→ Exercise aim
Rewrite the entries below, substituting "desktop automation agent" for "computer-use agent" wherever it occurs. Leave every other character untouched.

Entries from a data source
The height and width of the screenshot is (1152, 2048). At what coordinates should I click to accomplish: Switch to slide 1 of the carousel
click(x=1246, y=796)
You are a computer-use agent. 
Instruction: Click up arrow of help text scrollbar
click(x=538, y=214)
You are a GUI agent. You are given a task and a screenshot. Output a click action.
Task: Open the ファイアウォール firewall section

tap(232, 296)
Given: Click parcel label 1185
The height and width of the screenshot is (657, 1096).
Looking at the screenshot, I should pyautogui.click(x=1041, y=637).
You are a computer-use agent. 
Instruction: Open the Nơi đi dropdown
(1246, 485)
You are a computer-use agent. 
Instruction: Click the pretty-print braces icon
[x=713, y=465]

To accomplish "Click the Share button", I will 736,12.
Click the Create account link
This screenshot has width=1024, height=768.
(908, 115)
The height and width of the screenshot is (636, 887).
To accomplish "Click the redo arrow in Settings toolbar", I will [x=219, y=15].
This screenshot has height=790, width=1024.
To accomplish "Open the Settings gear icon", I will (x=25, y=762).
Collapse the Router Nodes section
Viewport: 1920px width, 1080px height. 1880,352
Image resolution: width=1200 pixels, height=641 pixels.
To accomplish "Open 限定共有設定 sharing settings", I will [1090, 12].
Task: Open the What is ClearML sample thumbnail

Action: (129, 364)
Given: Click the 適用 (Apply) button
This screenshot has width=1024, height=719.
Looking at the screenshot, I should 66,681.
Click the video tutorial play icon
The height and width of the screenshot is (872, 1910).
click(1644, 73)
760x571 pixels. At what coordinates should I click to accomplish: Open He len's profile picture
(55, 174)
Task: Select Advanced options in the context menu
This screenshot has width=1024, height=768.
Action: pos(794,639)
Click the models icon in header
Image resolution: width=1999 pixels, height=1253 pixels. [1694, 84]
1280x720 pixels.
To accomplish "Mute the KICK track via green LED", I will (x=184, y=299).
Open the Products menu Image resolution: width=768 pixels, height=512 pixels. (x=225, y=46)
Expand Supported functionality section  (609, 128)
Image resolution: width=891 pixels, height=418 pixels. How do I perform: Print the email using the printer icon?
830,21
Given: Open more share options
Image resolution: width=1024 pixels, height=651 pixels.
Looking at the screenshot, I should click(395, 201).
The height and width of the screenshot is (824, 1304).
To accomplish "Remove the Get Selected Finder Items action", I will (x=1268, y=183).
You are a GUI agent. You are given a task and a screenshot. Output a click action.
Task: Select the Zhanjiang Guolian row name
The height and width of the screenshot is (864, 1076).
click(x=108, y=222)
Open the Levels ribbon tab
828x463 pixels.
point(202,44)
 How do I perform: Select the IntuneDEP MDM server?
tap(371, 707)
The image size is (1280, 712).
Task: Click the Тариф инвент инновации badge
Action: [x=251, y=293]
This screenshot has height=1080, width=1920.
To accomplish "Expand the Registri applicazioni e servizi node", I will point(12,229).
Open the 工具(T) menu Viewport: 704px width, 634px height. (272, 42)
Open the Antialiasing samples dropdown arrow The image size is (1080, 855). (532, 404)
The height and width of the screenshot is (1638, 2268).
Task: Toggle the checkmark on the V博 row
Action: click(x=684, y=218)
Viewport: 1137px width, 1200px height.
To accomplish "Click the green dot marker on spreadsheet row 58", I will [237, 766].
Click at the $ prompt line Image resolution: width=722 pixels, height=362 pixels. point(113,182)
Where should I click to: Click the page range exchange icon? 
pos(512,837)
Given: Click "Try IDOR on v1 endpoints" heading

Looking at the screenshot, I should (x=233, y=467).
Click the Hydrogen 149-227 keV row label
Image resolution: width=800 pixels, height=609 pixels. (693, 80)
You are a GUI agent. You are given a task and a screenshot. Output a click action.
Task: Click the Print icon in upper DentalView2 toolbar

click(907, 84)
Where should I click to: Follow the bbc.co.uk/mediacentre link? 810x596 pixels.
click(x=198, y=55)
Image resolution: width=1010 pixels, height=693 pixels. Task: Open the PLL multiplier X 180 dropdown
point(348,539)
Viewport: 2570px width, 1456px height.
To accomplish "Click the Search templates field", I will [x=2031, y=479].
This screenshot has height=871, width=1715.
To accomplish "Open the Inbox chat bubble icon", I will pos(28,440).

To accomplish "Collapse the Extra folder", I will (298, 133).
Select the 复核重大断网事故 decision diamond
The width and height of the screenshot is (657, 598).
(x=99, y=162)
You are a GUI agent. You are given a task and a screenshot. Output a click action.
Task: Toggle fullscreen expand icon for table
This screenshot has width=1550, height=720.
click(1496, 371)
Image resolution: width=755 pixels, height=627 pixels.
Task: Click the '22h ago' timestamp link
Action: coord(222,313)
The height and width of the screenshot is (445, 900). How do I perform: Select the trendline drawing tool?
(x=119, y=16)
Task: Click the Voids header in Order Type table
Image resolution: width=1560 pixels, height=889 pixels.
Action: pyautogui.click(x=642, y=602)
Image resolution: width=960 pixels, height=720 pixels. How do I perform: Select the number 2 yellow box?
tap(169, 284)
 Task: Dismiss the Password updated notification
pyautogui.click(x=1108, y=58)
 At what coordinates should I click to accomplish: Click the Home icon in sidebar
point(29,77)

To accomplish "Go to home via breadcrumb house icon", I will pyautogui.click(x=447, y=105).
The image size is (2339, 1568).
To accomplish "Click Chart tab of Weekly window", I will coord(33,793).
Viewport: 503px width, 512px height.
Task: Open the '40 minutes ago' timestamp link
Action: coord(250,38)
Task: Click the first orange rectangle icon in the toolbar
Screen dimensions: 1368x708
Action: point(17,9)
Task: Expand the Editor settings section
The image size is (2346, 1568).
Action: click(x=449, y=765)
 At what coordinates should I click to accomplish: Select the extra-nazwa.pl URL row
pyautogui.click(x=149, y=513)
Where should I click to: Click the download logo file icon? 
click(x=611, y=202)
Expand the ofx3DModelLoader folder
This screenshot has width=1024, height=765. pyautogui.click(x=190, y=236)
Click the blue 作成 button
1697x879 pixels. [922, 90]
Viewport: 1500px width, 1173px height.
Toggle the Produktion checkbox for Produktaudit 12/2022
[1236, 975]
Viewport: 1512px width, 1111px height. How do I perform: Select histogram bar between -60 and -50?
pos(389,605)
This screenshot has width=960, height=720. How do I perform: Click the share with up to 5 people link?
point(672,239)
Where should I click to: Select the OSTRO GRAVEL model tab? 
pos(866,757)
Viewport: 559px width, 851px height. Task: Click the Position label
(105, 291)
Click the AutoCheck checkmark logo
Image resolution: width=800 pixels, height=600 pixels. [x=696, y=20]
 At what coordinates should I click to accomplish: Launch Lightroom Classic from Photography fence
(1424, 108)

→ Full answer
The height and width of the screenshot is (1152, 2048). At what coordinates should I click to accomplish: Switch to slide 1 of the carousel
click(x=1246, y=796)
You are a desktop automation agent. 
Instruction: Click up arrow of help text scrollbar
click(x=538, y=214)
You are a GUI agent. You are given a task and a screenshot. Output a click action.
Task: Open the ファイアウォール firewall section

tap(232, 296)
Given: Click parcel label 1185
The height and width of the screenshot is (657, 1096).
Looking at the screenshot, I should pyautogui.click(x=1041, y=637).
You are a desktop automation agent. 
Instruction: Open the Nơi đi dropdown
(1246, 485)
You are a desktop automation agent. 
Instruction: Click the pretty-print braces icon
[x=713, y=465]

To accomplish "Click the Share button", I will 736,12.
Click the Create account link
This screenshot has width=1024, height=768.
(908, 115)
The height and width of the screenshot is (636, 887).
To accomplish "Click the redo arrow in Settings toolbar", I will [x=219, y=15].
This screenshot has height=790, width=1024.
To accomplish "Open the Settings gear icon", I will (x=25, y=762).
Collapse the Router Nodes section
Viewport: 1920px width, 1080px height. 1880,352
Image resolution: width=1200 pixels, height=641 pixels.
To accomplish "Open 限定共有設定 sharing settings", I will [1090, 12].
Task: Open the What is ClearML sample thumbnail

Action: (129, 364)
Given: Click the 適用 (Apply) button
This screenshot has width=1024, height=719.
Looking at the screenshot, I should 66,681.
Click the video tutorial play icon
The height and width of the screenshot is (872, 1910).
click(1644, 73)
760x571 pixels. At what coordinates should I click to accomplish: Open He len's profile picture
(55, 174)
Task: Select Advanced options in the context menu
This screenshot has width=1024, height=768.
Action: pos(794,639)
Click the models icon in header
Image resolution: width=1999 pixels, height=1253 pixels. [1694, 84]
1280x720 pixels.
To accomplish "Mute the KICK track via green LED", I will (x=184, y=299).
Open the Products menu Image resolution: width=768 pixels, height=512 pixels. (x=225, y=46)
Expand Supported functionality section  (609, 128)
Image resolution: width=891 pixels, height=418 pixels. How do I perform: Print the email using the printer icon?
830,21
Given: Open more share options
Image resolution: width=1024 pixels, height=651 pixels.
Looking at the screenshot, I should click(395, 201).
The height and width of the screenshot is (824, 1304).
To accomplish "Remove the Get Selected Finder Items action", I will (x=1268, y=183).
You are a GUI agent. You are given a task and a screenshot. Output a click action.
Task: Select the Zhanjiang Guolian row name
The height and width of the screenshot is (864, 1076).
click(x=108, y=222)
Open the Levels ribbon tab
828x463 pixels.
point(202,44)
 How do I perform: Select the IntuneDEP MDM server?
tap(371, 707)
The image size is (1280, 712).
Task: Click the Тариф инвент инновации badge
Action: [x=251, y=293]
This screenshot has height=1080, width=1920.
To accomplish "Expand the Registri applicazioni e servizi node", I will point(12,229).
Open the 工具(T) menu Viewport: 704px width, 634px height. (272, 42)
Open the Antialiasing samples dropdown arrow The image size is (1080, 855). (532, 404)
The height and width of the screenshot is (1638, 2268).
Task: Toggle the checkmark on the V博 row
Action: click(x=684, y=218)
Viewport: 1137px width, 1200px height.
To accomplish "Click the green dot marker on spreadsheet row 58", I will [237, 766].
Click at the $ prompt line Image resolution: width=722 pixels, height=362 pixels. point(113,182)
Where should I click to: Click the page range exchange icon? 
pos(512,837)
Given: Click "Try IDOR on v1 endpoints" heading

Looking at the screenshot, I should (x=233, y=467).
Click the Hydrogen 149-227 keV row label
Image resolution: width=800 pixels, height=609 pixels. (693, 80)
You are a GUI agent. You are given a task and a screenshot. Output a click action.
Task: Click the Print icon in upper DentalView2 toolbar

click(907, 84)
Where should I click to: Follow the bbc.co.uk/mediacentre link? 810x596 pixels.
click(x=198, y=55)
Image resolution: width=1010 pixels, height=693 pixels. Task: Open the PLL multiplier X 180 dropdown
point(348,539)
Viewport: 2570px width, 1456px height.
To accomplish "Click the Search templates field", I will [x=2031, y=479].
This screenshot has height=871, width=1715.
To accomplish "Open the Inbox chat bubble icon", I will pos(28,440).

To accomplish "Collapse the Extra folder", I will (298, 133).
Select the 复核重大断网事故 decision diamond
The width and height of the screenshot is (657, 598).
(x=99, y=162)
You are a GUI agent. You are given a task and a screenshot. Output a click action.
Task: Toggle fullscreen expand icon for table
This screenshot has width=1550, height=720.
click(1496, 371)
Image resolution: width=755 pixels, height=627 pixels.
Task: Click the '22h ago' timestamp link
Action: coord(222,313)
The height and width of the screenshot is (445, 900). How do I perform: Select the trendline drawing tool?
(x=119, y=16)
Task: Click the Voids header in Order Type table
Image resolution: width=1560 pixels, height=889 pixels.
Action: pyautogui.click(x=642, y=602)
Image resolution: width=960 pixels, height=720 pixels. How do I perform: Select the number 2 yellow box?
tap(169, 284)
 Task: Dismiss the Password updated notification
pyautogui.click(x=1108, y=58)
 At what coordinates should I click to accomplish: Click the Home icon in sidebar
point(29,77)

To accomplish "Go to home via breadcrumb house icon", I will pyautogui.click(x=447, y=105).
The image size is (2339, 1568).
To accomplish "Click Chart tab of Weekly window", I will coord(33,793).
Viewport: 503px width, 512px height.
Task: Open the '40 minutes ago' timestamp link
Action: coord(250,38)
Task: Click the first orange rectangle icon in the toolbar
Screen dimensions: 1368x708
Action: point(17,9)
Task: Expand the Editor settings section
The image size is (2346, 1568).
Action: click(x=449, y=765)
 At what coordinates should I click to accomplish: Select the extra-nazwa.pl URL row
pyautogui.click(x=149, y=513)
Where should I click to: Click the download logo file icon? 
click(x=611, y=202)
Expand the ofx3DModelLoader folder
This screenshot has width=1024, height=765. pyautogui.click(x=190, y=236)
Click the blue 作成 button
1697x879 pixels. [922, 90]
Viewport: 1500px width, 1173px height.
Toggle the Produktion checkbox for Produktaudit 12/2022
[1236, 975]
Viewport: 1512px width, 1111px height. How do I perform: Select histogram bar between -60 and -50?
pos(389,605)
This screenshot has width=960, height=720. How do I perform: Click the share with up to 5 people link?
point(672,239)
Where should I click to: Select the OSTRO GRAVEL model tab? 
pos(866,757)
Viewport: 559px width, 851px height. Task: Click the Position label
(105, 291)
Click the AutoCheck checkmark logo
Image resolution: width=800 pixels, height=600 pixels. [x=696, y=20]
 At what coordinates should I click to accomplish: Launch Lightroom Classic from Photography fence
(1424, 108)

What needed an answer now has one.